Profitieren stark gebrechliche Menschen doch mehr von einem höheren Blutdruck als bisher angenommen? Dieser Frage sind Forscher der Universität Ulm und der Agaplesion Bethesda Klinik Ulm nachgegangen und haben interessante Daten erhoben.
Das Sterberisiko betagter Menschen mit Bluthochdruck hängt stark vom Faktor „Gebrechlichkeit“ (frailty) ab. In der Studie der Ulmer Forscher wurde deutlich, dass sich das durch einen höheren systolischen Blutdruck bedingte Sterberisiko im Alter - je nach der individuellen Fitness der Personen - stark unterscheidet. Auch für ältere Menschen gilt heute die Empfehlung, den systolischen Blutdruck medikamentös auf unter 140 mmHg zu senken, mit der Ausnahme „gebrechlicher“ Betagter (ESC-Richtlinie „Arterielle Hypertonie“, 2018). Eine starke Absenkung des Blutdrucks im Alter kann über eine autonome Dysregulation zu Problemen führen, auch eine Verschlechterung kognitiver Fähigkeiten ist möglich. „Heutzutage wird der Nutzen der intensiven Behandlung der arteriellen Hypertonie, also des Bluthochdrucks im höheren Alter, kontrovers diskutiert.
Noch existieren keine einheitlichen Empfehlungen in den vorhandenen Leitlinien. Mit unserer Untersuchung wollen wir einen Beitrag leisten und die Datenlage verbessern“, erklärt PD Dr. Dhayana Dallmeier. Im Rahmen der Ulmer Studie wurde die 8-Jahres-Gesamtmortalität von Älteren in Bezug mit dem Blutdruck und der Gebrechlichkeit gesetzt. Dabei konnte auf Daten von über 1.100 Teilnehmern (mittleres Alter 73,9 Jahre, 41,6 Prozent Frauen) der ActiFE-Studie Ulm zurückgegriffen werden, die vor allem die körperliche Aktivität von Personen über 65 Jahren erfasst.

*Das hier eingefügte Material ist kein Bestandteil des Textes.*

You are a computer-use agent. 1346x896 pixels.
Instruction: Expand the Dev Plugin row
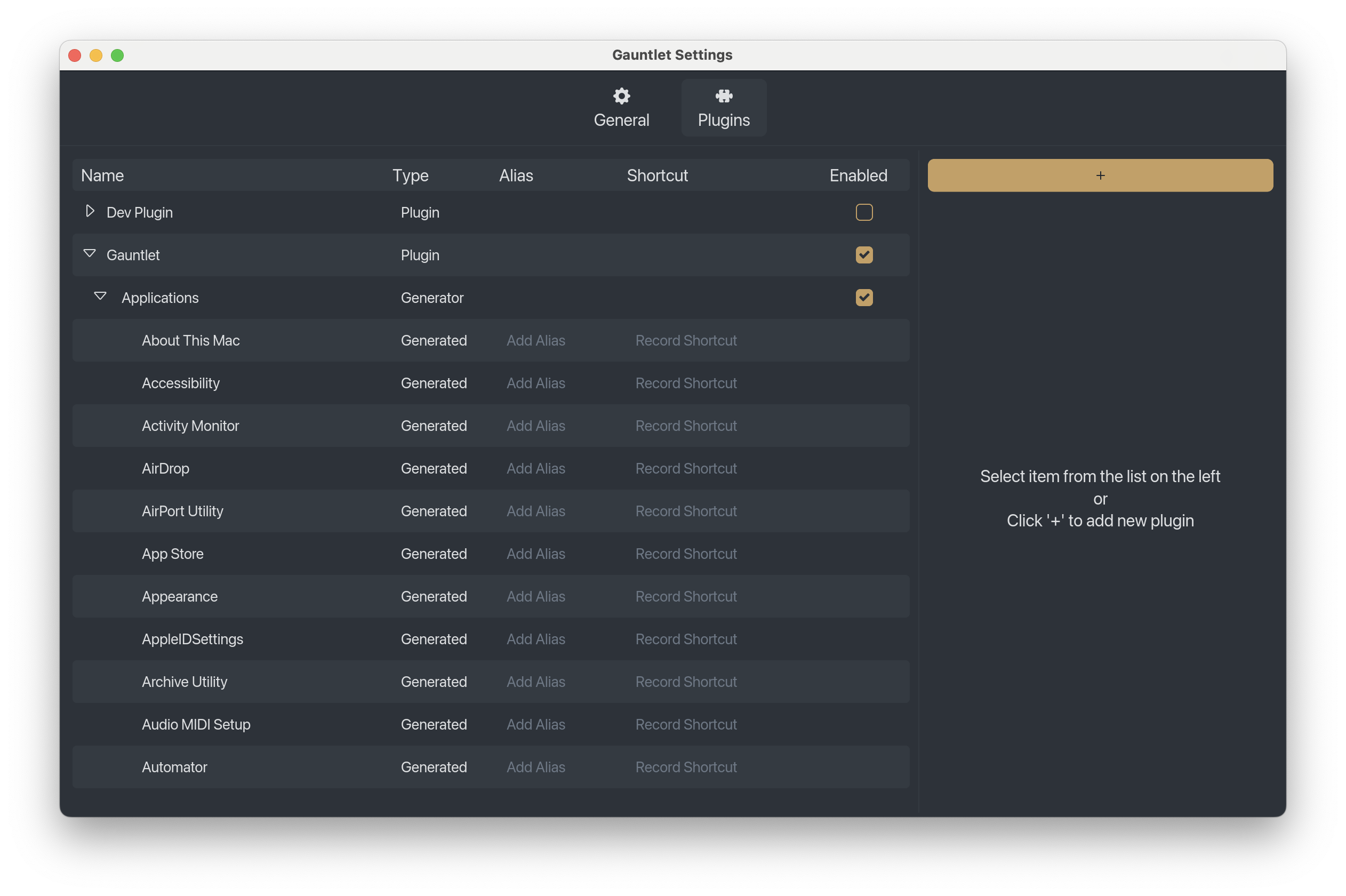[x=90, y=211]
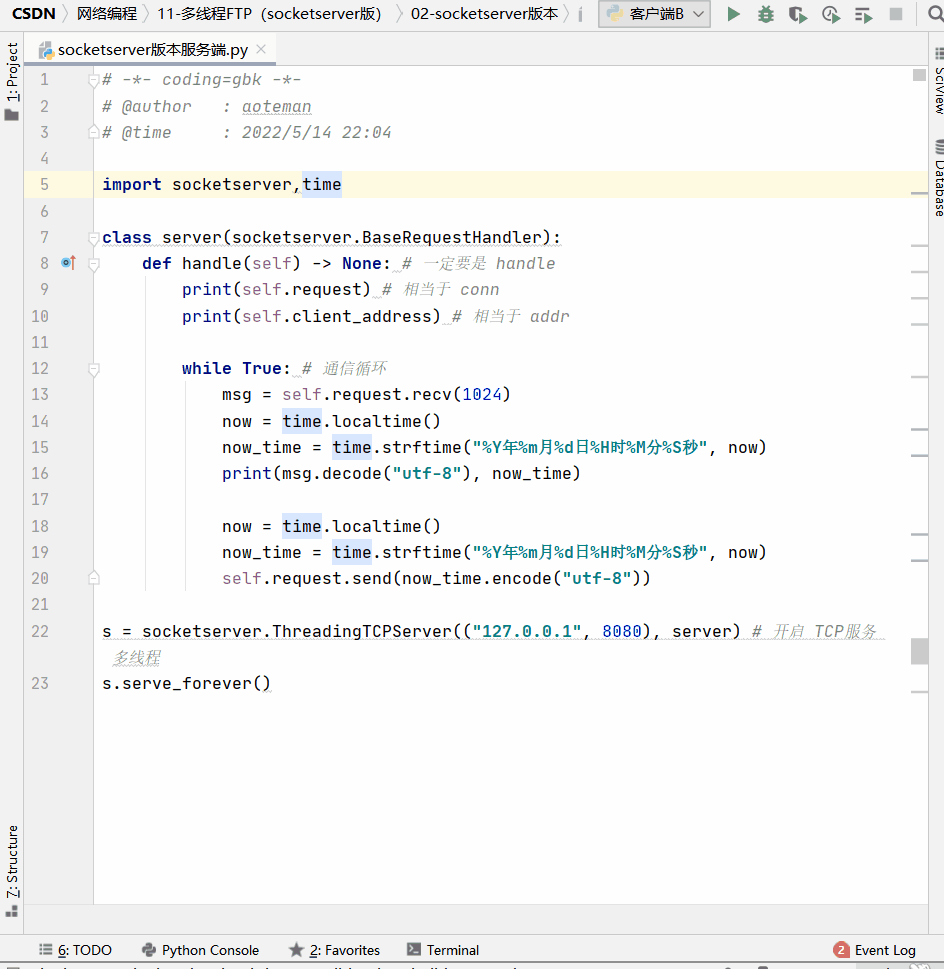This screenshot has height=969, width=944.
Task: Run 客户端B with coverage
Action: click(x=798, y=14)
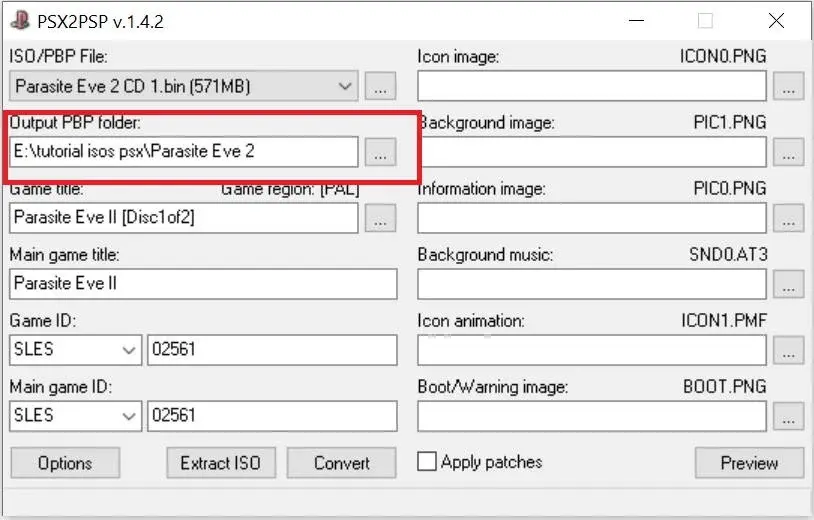Click the Game ID number field 02561

(x=271, y=350)
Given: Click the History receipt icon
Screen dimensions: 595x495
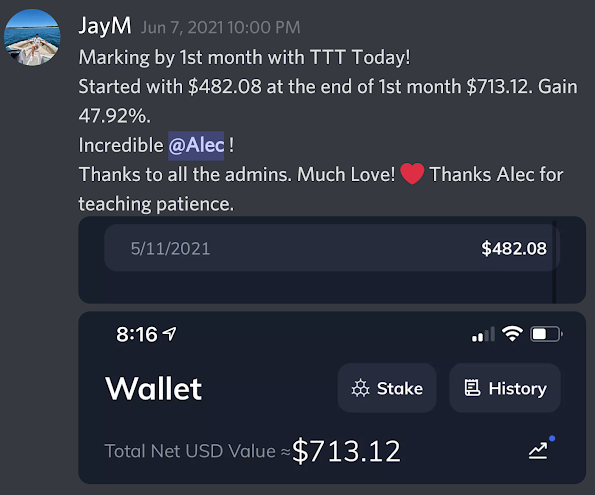Looking at the screenshot, I should (x=472, y=388).
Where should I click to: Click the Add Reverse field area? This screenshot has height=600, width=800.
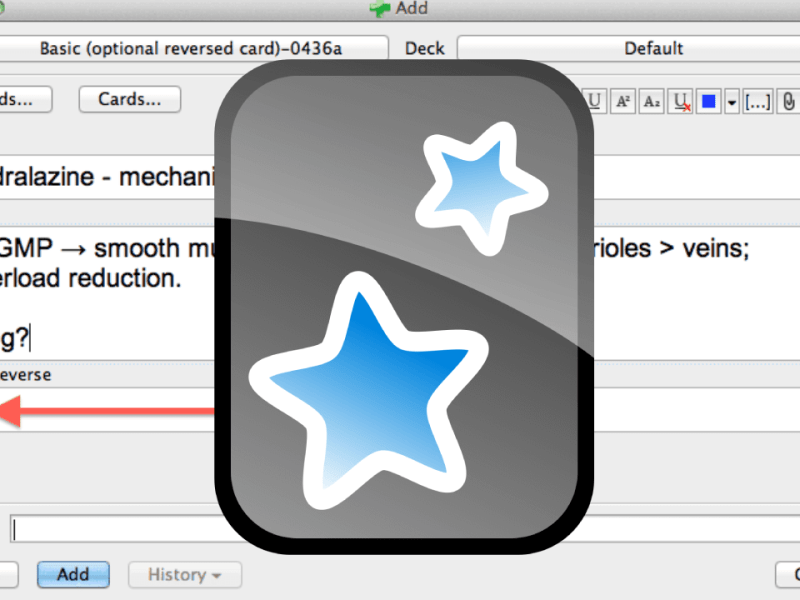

Gebrechliche: Geringstes Risiko mit 160mmHg
Die Analyse zeigt, dass Gebrechlichkeit das Sterberisiko stark beeinflusst. So lag bei „fitteren“ Personen das geringste Sterberisiko bei einem systolischen Blutdruck von 130 mmHg, wie auch in den aktuellen Leitlinien angegeben. Weiterhin zeigte die Untersuchung, dass bei stark gebrechlichen Älteren das Sterberisiko mit einem höheren Blutdruck tendenziell sogar sank. Das geringste Risiko verzeichneten gebrechliche Personen mit einem Blutdruck von 160 mmHg oder höher. „Wie wir beobachten können, verläuft das Altern von Mensch zu Mensch sehr unterschiedlich. Neben den fitten und sportlich aktiven 80-Jährigen gibt es gebrechliche und wenig belastbare 70-Jährige. Unsere Untersuchung bestätigt, wie wichtig dieser Umstand im Alter, beispielsweise in Bezug auf die Anwendung differenzierter Behandlungsansätzen, sein kann“, so der Studien-Erstautor Dr. Kaj-Marko Kremer.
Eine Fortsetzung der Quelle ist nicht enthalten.